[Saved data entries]
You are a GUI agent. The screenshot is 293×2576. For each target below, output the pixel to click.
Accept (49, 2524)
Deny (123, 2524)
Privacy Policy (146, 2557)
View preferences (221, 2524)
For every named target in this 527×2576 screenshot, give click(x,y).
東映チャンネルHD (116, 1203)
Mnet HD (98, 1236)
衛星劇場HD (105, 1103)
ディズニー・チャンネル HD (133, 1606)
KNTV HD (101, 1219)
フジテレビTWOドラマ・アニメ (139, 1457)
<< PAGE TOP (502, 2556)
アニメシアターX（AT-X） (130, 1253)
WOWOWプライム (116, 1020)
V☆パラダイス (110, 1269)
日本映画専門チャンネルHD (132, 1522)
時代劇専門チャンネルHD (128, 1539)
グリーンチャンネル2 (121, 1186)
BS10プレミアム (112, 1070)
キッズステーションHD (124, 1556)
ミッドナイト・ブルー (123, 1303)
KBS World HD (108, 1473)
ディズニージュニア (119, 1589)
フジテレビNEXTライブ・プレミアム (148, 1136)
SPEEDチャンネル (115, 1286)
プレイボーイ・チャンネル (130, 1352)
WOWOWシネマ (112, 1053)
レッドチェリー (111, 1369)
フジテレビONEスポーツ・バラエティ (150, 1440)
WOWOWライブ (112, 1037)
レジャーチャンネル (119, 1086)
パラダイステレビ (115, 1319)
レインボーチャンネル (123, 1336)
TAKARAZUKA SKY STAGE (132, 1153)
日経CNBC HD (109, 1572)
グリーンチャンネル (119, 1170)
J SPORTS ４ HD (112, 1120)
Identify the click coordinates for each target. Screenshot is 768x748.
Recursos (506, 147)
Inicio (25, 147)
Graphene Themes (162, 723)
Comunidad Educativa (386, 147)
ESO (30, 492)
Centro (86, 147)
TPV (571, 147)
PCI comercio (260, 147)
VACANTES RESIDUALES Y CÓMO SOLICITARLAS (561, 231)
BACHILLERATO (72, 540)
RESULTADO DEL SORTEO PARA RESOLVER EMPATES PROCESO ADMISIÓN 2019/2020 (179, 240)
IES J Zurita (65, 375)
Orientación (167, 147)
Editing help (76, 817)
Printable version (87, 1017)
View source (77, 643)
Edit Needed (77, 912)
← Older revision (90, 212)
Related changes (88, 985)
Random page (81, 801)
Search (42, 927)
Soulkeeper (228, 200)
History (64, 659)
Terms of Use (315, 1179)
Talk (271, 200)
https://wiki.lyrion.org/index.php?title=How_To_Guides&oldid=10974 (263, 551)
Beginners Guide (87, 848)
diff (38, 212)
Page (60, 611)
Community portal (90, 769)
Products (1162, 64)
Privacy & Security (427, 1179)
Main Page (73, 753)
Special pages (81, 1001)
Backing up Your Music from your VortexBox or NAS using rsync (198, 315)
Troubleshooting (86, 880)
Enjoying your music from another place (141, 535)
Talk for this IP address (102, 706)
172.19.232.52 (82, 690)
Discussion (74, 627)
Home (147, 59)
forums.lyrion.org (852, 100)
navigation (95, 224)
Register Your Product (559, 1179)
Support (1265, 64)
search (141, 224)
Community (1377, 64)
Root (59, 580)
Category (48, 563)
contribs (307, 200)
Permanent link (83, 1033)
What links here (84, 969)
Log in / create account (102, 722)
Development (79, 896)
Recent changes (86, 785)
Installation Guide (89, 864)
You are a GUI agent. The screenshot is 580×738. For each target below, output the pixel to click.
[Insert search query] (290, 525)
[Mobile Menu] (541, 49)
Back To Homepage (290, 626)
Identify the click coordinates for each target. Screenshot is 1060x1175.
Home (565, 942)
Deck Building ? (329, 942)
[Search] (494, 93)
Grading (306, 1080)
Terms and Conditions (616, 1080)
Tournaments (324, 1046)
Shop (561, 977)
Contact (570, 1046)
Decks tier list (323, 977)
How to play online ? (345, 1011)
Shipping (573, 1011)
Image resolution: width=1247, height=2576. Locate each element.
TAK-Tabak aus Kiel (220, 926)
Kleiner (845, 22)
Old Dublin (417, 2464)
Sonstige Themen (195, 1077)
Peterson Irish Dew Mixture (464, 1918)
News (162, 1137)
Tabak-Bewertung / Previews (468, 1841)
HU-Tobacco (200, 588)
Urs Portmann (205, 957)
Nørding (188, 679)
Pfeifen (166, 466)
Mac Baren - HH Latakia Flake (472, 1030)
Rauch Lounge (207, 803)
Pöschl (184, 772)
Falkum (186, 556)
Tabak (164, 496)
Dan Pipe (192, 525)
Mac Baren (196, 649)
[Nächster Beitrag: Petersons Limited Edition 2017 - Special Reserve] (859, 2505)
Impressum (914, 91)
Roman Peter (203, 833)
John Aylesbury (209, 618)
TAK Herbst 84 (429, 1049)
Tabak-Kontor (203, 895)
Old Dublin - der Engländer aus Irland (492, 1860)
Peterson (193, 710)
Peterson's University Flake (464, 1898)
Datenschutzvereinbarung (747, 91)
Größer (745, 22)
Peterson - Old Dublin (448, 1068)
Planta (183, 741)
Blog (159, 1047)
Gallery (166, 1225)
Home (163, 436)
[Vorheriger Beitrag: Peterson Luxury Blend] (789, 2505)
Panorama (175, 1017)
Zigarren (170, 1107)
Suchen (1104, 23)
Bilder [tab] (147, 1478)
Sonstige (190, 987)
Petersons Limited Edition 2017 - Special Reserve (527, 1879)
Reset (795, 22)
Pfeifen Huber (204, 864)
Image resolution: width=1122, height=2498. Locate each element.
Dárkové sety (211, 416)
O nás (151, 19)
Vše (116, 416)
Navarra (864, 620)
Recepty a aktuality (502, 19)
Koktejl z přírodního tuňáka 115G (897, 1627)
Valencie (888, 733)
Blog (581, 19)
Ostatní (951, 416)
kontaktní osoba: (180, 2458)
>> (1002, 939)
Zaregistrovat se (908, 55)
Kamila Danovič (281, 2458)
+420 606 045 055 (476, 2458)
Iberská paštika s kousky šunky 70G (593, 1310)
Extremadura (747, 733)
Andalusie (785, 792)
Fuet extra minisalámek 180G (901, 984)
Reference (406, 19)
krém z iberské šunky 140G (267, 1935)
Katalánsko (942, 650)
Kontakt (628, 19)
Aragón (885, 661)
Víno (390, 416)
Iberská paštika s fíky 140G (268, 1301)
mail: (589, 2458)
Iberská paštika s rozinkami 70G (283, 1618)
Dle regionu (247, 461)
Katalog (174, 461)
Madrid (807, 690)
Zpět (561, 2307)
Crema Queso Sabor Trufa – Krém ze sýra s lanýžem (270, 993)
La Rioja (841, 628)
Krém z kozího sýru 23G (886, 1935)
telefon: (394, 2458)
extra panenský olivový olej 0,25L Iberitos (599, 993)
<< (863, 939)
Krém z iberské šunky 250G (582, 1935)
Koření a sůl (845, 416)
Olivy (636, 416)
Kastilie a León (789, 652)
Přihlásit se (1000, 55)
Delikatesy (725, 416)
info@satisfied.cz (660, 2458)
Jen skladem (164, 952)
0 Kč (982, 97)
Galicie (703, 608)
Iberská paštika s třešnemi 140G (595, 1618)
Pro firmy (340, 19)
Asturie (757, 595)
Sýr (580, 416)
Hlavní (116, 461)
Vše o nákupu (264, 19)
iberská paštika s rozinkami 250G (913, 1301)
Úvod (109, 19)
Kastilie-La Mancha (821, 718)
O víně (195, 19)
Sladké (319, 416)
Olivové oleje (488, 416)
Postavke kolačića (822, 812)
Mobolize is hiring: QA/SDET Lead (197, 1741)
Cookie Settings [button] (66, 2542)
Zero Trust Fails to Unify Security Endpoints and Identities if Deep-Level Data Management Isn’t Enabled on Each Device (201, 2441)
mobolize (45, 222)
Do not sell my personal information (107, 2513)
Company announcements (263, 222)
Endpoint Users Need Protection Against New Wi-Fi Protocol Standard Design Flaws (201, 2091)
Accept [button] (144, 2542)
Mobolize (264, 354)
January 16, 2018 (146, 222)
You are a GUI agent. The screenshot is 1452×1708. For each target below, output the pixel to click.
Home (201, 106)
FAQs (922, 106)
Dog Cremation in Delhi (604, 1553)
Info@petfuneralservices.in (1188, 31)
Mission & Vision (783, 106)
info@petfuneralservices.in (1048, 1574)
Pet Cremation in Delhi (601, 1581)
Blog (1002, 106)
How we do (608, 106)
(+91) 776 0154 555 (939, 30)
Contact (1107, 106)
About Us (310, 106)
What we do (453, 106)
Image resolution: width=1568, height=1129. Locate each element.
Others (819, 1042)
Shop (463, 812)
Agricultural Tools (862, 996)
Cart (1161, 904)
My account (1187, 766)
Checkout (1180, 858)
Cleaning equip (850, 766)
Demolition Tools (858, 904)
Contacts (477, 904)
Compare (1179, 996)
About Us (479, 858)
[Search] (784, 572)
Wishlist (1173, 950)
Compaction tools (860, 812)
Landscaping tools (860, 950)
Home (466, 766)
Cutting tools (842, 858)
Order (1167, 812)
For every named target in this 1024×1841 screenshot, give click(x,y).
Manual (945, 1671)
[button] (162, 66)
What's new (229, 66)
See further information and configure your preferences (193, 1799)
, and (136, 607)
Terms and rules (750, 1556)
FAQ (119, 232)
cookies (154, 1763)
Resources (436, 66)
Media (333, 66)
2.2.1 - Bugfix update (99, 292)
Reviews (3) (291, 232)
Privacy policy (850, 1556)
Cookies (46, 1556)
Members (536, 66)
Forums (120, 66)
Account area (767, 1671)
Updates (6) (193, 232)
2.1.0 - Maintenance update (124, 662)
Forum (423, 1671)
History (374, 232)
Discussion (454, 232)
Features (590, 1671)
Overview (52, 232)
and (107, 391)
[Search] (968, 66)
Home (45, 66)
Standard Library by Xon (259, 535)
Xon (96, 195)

__DO THIS__
Rewrite the lines from the line with "Sonstige Themen (195, 1077)" to the line with "Peterson (193, 710)", both included, and multiply each coordinate in the answers by 0.7, rounding to the nearest whole number with halves rounded up.

__SOLUTION__
Sonstige Themen (137, 754)
Peterson Irish Dew Mixture (325, 1343)
News (113, 796)
Tabak-Bewertung / Previews (328, 1289)
HU-Tobacco (140, 412)
Urs Portmann (144, 670)
Nørding (132, 475)
Pfeifen (116, 326)
Mac Baren - HH Latakia Flake (330, 721)
Rauch Lounge (145, 562)
Pöschl (129, 540)
Falkum (130, 389)
Tabak (115, 347)
Dan Pipe (134, 368)
Mac Baren (137, 454)
[Nächster Beitrag: Petersons Limited Edition 2017 - Special Reserve] (601, 1754)
Impressum (640, 64)
Roman Peter (142, 583)
John Aylesbury (146, 433)
TAK Herbst 84 (300, 734)
Tabak-Kontor (142, 627)
Old Dublin - der Engländer aus Irland (344, 1302)
Peterson (135, 497)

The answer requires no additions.